Anthracycline Dose, Myocardial Injury, and Change in Left Ventricular Function in the Cardiac CARE Trial

Background Anthracycline-induced toxicity contributes to long-term cardiovascular morbidity in cancer survivors. Cardiac troponin is recommended for risk stratification and diagnosis, but the relationship between troponin concentrations—particularly those measured using high-sensitivity assays—and subsequent cardiac dysfunction remains unclear. Objectives The authors sought to examine associations between high-sensitivity cardiac troponin I (hs-cTnI), cumulative anthracycline dose, number of treatment cycles, and changes in left ventricular (LV) function.

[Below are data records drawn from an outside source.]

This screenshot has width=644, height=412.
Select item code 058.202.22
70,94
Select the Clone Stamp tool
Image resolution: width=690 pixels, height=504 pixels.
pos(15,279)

Methods The Cardiac CARE trial was a prospective, multicenter, randomized, open-label, blinded-endpoint study of cardioprotective therapy in patients with elevated baseline hs-cTnI undergoing high-dose anthracycline chemotherapy. Hs-cTnI was measured before each chemotherapy cycle and at 2, 4, and 6 months after treatment. LV function was assessed by cardiac magnetic resonance at baseline and 6 months post-chemotherapy. Results Of the 175 participants (mean age 52 ± 11 years; 86.5% women), 171 received ≥3 anthracycline cycles. The median cumulative epirubicin-equivalent dose was 600 mg/m ² (Q1-Q3: 513-660 mg/m ²). Peak hs-cTnI concentrations were observed 2 months after chemotherapy (median 14.0 ng/L [Q1-Q3: 9.0-30.5 ng/L]) and statistically correlated with the number of treatment cycles, but not with cumulative dose. No participants developed an LV ejection fraction (LVEF) <50%, although 24 of 171 patients (14.0%) experienced a decline in LVEF >10%. Hs-cTnI showed a weak correlation with LVEF change and was not predictive of global longitudinal strain by cardiac magnetic resonance. Conclusions Hs-cTnI levels were not associated with cumulative anthracycline dose and were only weakly associated with LVEF decline at 6 months. These findings suggest that mild myocardial injury, as reflected by hs-cTnI elevation, may not reliably predict subsequent cardiac dysfunction following anthracycline chemotherapy.